Similarly, if the software receives a packet that it is unable to deliver to the ultimate destination because it knows of no route to the destination address, it sends an ICMP Host Unreachable message to the source. This feature is enabled by default.

To enable the generation of ICMP Protocol Unreachable and Host Unreachable messages, enter the following command in interface configuration mode:

 

Command
Purpose
Switch (config-if)# [no] ip unreachables

Enables ICMP destination unreachable messages.

Use the no keyword to disable the ICMP destination unreachable messages.

caut.gif

Caution blank.gif If you enter the no ip unreachables command, you will break the path MTU discovery functionality. Routers in the middle of the network might be forced to fragment packets.

To limit the rate that Internet Control Message Protocol (ICMP) destination unreachable messages are generated, enter the following command:

 

Command
Purpose
Switch (config)# [no] ip icmp rate-limit unreachable [df] milliseconds

Limits the rate that ICMP destination messages are generated.

Use the no keyword to remove the rate limit and reduce the CPU usage.

Enabling ICMP Redirect Messages

Data routes are sometimes less than optimal.
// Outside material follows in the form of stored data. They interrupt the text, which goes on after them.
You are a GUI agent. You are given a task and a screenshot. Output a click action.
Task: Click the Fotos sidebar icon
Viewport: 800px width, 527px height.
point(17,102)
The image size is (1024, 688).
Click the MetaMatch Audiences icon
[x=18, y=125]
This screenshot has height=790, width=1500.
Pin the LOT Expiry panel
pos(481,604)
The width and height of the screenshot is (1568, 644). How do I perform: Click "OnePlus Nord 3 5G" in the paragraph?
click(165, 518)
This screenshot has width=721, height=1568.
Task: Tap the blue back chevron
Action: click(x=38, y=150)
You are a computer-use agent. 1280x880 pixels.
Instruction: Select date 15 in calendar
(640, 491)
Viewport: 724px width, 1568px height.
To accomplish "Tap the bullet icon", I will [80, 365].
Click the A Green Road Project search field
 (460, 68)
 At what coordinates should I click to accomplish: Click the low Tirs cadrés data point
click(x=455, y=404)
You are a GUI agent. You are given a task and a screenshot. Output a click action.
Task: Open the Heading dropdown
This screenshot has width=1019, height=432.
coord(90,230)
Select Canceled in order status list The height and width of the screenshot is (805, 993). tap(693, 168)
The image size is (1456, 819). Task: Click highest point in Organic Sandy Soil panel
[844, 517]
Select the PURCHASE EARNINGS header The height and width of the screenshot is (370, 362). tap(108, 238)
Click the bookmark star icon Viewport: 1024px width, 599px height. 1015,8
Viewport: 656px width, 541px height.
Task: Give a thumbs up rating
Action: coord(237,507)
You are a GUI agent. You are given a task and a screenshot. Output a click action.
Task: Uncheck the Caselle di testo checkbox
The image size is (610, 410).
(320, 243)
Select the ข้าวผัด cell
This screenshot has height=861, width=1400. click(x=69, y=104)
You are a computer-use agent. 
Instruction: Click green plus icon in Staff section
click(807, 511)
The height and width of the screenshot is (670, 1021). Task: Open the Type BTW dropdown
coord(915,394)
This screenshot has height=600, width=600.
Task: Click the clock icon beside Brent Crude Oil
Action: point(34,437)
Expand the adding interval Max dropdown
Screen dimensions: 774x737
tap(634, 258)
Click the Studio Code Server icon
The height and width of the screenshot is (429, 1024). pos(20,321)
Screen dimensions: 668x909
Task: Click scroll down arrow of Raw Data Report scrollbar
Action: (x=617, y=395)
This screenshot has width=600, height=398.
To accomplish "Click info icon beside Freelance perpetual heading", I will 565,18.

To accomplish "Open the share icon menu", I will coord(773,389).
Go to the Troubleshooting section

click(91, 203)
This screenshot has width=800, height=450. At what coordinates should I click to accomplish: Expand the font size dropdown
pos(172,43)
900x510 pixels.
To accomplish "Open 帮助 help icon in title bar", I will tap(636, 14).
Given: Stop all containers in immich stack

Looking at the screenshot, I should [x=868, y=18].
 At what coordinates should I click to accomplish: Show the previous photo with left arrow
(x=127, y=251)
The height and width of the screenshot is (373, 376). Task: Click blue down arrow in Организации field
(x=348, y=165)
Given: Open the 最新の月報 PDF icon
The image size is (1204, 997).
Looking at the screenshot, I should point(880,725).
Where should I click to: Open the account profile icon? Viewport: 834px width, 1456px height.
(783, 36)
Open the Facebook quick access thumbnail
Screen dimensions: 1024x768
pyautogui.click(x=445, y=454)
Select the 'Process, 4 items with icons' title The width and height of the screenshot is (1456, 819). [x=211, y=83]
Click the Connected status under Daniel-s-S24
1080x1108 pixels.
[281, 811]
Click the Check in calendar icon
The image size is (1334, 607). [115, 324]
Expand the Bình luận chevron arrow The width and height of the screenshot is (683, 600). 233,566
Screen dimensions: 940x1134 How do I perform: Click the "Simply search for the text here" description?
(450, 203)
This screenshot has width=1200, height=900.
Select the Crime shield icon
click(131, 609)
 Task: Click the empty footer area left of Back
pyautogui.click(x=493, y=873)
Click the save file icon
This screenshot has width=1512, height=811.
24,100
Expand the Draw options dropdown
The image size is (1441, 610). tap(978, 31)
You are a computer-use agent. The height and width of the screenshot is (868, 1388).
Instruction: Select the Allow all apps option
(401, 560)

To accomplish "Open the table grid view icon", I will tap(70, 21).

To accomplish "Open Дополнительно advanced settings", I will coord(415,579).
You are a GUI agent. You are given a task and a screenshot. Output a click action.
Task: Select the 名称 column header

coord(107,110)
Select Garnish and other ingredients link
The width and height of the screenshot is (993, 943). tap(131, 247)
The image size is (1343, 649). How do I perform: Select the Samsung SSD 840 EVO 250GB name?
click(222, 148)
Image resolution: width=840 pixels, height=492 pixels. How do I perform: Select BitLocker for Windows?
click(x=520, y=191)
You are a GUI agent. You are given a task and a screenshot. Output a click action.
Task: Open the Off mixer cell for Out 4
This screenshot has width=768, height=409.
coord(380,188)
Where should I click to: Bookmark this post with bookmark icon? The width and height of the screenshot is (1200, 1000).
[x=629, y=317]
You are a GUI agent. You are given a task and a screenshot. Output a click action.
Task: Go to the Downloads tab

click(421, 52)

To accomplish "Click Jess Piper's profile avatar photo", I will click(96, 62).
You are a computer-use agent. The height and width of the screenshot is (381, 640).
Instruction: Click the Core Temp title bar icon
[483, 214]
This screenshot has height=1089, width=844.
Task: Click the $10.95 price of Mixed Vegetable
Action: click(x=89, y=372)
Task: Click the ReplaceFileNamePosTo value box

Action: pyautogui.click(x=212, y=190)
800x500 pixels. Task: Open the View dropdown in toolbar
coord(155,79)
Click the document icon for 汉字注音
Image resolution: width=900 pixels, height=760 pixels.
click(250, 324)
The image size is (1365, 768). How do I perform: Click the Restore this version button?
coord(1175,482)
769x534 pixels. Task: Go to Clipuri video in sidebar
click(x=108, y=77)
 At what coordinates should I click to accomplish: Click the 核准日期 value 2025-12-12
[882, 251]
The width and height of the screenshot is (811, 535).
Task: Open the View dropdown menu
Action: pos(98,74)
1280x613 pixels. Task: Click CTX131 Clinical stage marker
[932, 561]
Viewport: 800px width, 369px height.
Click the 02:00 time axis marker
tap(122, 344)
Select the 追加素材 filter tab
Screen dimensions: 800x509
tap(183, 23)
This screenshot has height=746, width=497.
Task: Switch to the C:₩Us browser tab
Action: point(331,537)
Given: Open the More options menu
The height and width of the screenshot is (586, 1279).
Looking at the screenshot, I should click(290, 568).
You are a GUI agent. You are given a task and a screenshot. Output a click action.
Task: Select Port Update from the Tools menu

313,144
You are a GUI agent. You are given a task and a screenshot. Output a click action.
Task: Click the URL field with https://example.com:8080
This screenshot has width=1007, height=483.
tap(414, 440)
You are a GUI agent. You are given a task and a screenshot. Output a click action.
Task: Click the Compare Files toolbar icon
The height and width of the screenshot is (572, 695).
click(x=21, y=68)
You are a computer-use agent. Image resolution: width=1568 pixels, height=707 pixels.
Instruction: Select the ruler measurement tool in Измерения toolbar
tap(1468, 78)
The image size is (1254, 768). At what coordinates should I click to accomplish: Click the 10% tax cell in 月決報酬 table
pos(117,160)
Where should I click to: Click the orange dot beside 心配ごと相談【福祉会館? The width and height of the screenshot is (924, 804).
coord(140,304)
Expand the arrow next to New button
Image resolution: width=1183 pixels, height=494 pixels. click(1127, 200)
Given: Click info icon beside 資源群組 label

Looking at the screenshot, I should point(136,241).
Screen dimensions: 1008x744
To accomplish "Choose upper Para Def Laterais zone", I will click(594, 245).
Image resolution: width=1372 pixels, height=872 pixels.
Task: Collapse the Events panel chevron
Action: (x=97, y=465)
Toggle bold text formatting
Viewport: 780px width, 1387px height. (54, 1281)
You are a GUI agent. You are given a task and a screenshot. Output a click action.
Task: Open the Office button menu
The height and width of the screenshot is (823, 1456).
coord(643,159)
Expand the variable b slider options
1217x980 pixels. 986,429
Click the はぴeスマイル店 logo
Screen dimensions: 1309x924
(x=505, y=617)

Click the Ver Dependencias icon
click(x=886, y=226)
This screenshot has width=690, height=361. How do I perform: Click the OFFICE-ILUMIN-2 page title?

For example, it is possible for the router to be forced to resend a packet through the same interface on which it was received. If this occurs, the Cisco IOS software sends an ICMP Redirect message to the originator of the packet telling the originator that the router is on a subnet directly connected to the receiving device, and that it must forward the packet to another system on the same subnet. The software sends an ICMP Redirect message to the packet's originator because the originating host presumably could have sent that packet to the next hop without involving this device at all. The Redirect message instructs the sender to remove the receiving device from the route and substitute a specified device representing a more direct path. This feature is enabled by default.

However, when Hot Standby Router Protocol (HSRP) is configured on an interface, ICMP Redirect messages are disabled (by default) for the interface. For more information on HSRP, refer to the following URL:

http://www.cisco.com/en/US/docs/ios/ipapp/configuration/guide/ipapp_hsrp_ps6350_TSD_Products_Configuration_Guide_Chapter.html

To enable the sending of ICMP Redirect messages if the Cisco IOS software is forced to resend a packet through the same interface on which it was received, enter the following command in interface configuration mode:

 

Command
Purpose
Switch (config-if)# [no] ip redirects

Enables ICMP Redirect messages.

Use the no keyword to disable the ICMP Redirect messages and reduce CPU usage.

Enabling ICMP Mask Reply Messages

Occasionally, network devices must know the subnet mask for a particular subnetwork in the internetwork. To obtain this information, devices can send ICMP Mask Request messages. These messages are responded to by ICMP Mask Reply messages from devices that have the requested information. The Cisco IOS software can respond to ICMP Mask Request messages if the ICMP Mask Reply function is enabled.

To have the Cisco IOS software respond to ICMP mask requests by sending ICMP Mask Reply messages, enter the following command:

 

Command
Purpose
Switch (config-if)# [no] ip mask-reply

Enables response to ICMP destination mask requests.

Use the no keyword to disable this functionality.